## [MATERIALS PROVIDED]
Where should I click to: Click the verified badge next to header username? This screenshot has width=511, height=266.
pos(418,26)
* * *
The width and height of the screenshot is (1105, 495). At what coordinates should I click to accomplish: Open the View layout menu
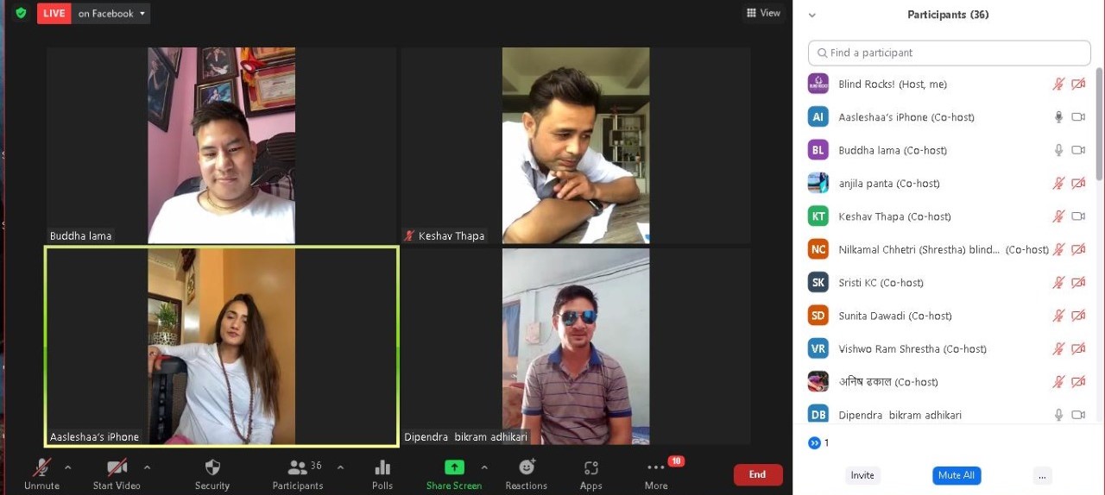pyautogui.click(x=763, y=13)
==
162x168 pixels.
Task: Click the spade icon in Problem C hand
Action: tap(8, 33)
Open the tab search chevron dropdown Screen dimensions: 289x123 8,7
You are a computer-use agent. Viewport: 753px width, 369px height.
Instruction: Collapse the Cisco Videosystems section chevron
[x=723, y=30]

## [TASK TO COMPLETE]
Rewrite the rows from the line with "Where should I" to the line with "pos(418,26)", both included, keeping the requests as they are but multiplying each coordinate in the answers by 2.25 and rounding to the nearest whole number, with halves rounded up. Give only these rows.

## [SOLUTION TO THIS PROBLEM]
Where should I click to: Click the verified badge next to header username? This screenshot has width=511, height=266.
pos(941,59)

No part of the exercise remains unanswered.